Hypoxia tolerance and antioxidant defense system of juvenile jumbo squids in oxygen minimum zones

Abstract

Jumbo squid (Dosidicus gigas) is a large oceanic squid endemic off the Eastern Tropical Pacific that undertakes diel vertical migrations into mesopelagic oxygen minimum zones. One of the expected physiological effects of such migration is the generation of reactive oxygen species (ROS) at the surface, promoted by the transition between hypoxia and reoxygenation states. The aim of this study was to investigate the energy expenditure rates and the antioxidant stress strategies of juvenile D. gigas under normoxia and hypoxia, namely by quantifying oxygen consumption rates, antioxidant enzyme activities [including superoxide dismutase (SOD), catalase (CAT) and glutathione-S-transferase (GST)], heat shock protein expression (Hsp70/Hsc70), and lipid peroxidation [malondialdehyde (MDA) levels]. A high significant decrease (68%) in squid’s metabolic rates was observed during hypoxia (p<0.05). This process of metabolic suppression was followed by a significant increase in Hsp70/Hsc70 expression (p<0.05), which may be interpreted as a strategy to prevent post-hypoxic oxidative damage during the squid’s night upwards migration to the surface ocean.

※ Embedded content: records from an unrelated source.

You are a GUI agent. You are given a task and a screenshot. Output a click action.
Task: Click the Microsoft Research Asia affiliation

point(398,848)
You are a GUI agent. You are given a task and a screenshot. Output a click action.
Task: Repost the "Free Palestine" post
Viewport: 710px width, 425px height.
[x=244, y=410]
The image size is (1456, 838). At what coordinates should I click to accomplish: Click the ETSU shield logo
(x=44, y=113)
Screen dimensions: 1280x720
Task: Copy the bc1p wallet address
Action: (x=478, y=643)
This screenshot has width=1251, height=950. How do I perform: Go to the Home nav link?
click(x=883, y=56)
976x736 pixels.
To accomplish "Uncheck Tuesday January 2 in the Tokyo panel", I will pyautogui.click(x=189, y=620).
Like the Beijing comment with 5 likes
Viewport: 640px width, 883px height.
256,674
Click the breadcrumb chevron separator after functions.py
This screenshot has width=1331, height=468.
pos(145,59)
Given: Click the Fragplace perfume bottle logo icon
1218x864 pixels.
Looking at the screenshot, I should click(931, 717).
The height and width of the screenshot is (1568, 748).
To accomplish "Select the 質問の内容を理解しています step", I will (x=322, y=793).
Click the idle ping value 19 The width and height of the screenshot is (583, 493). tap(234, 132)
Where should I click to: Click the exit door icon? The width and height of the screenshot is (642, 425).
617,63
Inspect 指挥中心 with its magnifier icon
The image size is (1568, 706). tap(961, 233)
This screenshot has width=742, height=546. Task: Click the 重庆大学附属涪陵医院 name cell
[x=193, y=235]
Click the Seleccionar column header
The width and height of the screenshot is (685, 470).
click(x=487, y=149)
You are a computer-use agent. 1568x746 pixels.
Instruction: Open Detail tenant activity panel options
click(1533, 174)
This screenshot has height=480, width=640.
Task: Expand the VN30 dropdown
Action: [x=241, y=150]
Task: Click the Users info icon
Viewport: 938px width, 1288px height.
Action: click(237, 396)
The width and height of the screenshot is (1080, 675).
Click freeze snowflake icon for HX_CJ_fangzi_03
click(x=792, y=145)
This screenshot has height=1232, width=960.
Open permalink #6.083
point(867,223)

On the other hand, in normoxia, the higher SOD and CAT activities seemed to be a strategy to cope with the reoxygenation process, and may constitute an integrated stress response at shallower depths. GST activity and MDA concentrations did not change significantly from normoxia to hypoxia (p>0.05), with the latter indicating no enhancement of lipid peroxidation (i.e. cellular damage) at the warmer and normoxic surface waters. The understanding of such physiological strategies that are linked to oxygen deprivation and reoxygenation phases may provide valuable information about how this species is quickly responding to the impacts of environmental stressors coupled with global climate change.